Erkesh and I led the pack; he was practically invincible, and I was a lot hardier than the rest of the soft-skinned mercs. A soldier sprang at us from the darkness. I was smart enough not to drink much before a mission or I’d have pissed myself.
Inside, we set out automated drones to collect data, while we hunted down the center of the nest. Maybe we’d be lucky, and there wouldn’t be a queen. Not every nest had one. But the sticky egg sacs and the godawful smell told me we weren’t going to be lucky.
Story of my life.
* * *
Two hours and twenty-seven minutes later, I was stumbling blind uphill with Erkesh on my back. Acid was eating through his throat, but if I stopped to neutralize it, we were both completely fucked. We might have been bulletproof, but that wasn’t going to help us when a Reaper princess stuffed us both into her gaping maw and swallowed us whole.
“Erkesh, don’t you fucking die,” I grunted. I ran into a wall, stumbled back, and caught my balance. My boot crunched into a squealing Reaper and I shrieked.
“Fuck you,” he groaned.
“That’s right. If you survive this, I’ll take you out for dinner and fuck you like a princess,” I teased.
The screaming of the Queen’s court echoed down the passage. My foot caught on a rock, and I went down hard with several hundred pounds of Proxilar on my back. White-hot pain lanced through my knee and hip, and I nearly blacked out. Erkesh rolled onto my head, trying in vain to get up. I rolled him back, got on one foot, and yanked him back into the nearest crevice.

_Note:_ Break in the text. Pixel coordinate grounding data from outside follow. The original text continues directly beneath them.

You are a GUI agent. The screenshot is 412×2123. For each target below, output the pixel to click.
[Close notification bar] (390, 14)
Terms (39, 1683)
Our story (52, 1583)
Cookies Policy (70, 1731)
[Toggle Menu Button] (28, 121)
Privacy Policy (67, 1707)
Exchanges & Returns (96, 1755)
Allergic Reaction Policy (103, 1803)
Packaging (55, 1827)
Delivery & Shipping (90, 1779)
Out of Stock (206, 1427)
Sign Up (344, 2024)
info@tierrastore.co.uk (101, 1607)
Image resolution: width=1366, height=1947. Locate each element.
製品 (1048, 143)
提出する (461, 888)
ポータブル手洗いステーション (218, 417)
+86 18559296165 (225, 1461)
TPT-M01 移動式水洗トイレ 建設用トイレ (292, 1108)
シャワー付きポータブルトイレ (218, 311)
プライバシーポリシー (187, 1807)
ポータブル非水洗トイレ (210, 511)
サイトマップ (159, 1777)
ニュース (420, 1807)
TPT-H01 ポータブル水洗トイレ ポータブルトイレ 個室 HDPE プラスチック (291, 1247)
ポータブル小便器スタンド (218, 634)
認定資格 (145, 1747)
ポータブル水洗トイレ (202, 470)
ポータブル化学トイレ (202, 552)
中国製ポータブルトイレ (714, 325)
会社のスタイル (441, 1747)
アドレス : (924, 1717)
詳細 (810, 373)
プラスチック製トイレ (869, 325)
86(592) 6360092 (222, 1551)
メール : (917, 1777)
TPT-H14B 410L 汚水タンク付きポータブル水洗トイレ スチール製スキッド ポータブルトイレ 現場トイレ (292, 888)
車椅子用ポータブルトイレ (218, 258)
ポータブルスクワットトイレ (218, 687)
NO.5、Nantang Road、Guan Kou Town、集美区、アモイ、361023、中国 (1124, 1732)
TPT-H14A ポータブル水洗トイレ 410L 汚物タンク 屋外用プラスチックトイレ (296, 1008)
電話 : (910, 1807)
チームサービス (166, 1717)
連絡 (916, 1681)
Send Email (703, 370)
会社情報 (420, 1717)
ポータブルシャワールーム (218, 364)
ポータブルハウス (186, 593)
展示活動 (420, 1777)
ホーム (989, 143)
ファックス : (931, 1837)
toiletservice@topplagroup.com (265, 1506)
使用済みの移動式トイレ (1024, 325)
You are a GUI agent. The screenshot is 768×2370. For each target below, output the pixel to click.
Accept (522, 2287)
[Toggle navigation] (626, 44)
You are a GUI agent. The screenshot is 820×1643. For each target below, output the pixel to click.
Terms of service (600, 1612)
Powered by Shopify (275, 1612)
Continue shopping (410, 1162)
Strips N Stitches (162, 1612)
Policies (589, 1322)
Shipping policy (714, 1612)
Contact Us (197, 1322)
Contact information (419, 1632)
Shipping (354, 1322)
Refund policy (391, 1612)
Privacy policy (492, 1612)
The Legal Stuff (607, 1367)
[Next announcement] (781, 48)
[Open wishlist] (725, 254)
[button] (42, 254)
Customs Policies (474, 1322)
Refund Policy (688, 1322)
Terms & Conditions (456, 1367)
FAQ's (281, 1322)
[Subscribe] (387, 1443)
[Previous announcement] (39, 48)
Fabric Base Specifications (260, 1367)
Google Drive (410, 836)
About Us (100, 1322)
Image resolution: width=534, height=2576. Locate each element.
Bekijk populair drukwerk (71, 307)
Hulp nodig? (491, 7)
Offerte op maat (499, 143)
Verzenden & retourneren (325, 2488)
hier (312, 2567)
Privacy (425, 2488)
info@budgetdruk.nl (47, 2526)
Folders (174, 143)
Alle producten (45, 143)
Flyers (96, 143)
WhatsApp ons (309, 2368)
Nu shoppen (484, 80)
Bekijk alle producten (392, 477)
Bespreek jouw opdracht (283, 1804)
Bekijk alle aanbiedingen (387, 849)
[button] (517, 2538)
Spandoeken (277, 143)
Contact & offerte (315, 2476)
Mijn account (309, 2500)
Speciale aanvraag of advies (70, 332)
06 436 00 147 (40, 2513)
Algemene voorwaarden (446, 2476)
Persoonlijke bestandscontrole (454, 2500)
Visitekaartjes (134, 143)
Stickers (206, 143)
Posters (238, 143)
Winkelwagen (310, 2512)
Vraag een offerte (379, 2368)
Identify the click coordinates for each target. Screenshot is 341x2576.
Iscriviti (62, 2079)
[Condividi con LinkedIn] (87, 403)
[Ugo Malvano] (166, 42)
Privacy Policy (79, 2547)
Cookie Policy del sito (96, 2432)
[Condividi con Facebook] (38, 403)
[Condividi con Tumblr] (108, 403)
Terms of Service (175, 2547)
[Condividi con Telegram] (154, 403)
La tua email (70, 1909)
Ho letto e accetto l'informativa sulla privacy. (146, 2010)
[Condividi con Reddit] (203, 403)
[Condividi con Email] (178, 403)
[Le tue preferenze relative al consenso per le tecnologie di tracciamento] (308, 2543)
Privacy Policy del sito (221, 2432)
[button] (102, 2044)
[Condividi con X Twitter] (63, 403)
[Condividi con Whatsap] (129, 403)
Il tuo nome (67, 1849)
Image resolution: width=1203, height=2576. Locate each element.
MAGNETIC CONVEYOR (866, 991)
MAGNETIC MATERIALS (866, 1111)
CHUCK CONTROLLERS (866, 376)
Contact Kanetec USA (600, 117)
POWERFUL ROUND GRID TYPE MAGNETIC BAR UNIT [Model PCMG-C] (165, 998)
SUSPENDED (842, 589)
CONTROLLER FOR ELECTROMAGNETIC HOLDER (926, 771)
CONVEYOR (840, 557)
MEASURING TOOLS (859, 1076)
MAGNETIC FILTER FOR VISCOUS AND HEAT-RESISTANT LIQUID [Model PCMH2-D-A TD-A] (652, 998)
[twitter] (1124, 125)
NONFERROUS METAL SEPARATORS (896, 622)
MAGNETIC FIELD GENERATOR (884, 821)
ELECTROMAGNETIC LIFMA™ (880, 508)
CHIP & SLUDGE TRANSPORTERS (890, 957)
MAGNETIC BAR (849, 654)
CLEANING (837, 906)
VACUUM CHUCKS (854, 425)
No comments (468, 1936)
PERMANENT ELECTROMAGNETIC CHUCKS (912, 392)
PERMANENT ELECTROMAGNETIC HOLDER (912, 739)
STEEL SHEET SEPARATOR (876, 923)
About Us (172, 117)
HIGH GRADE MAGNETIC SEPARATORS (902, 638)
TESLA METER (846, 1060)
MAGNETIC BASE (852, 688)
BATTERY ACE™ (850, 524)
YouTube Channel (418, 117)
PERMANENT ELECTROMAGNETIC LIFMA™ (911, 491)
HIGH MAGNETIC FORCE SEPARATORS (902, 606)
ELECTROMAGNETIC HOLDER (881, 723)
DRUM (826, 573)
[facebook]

He was breathing raggedly now, and I finally took a moment to swipe the thick mucus off my visor. Erkesh’s skin was bubbling, and I could see the exposed purplish flesh beneath. In our tussle with the Queen, his helmet had been knocked off, leaving him vulnerable.
Adrenaline speared through me, wrangling my heart into a mad gallop. I handed him Maria and said, “You hold her. She likes it when you tell her she’s pretty.”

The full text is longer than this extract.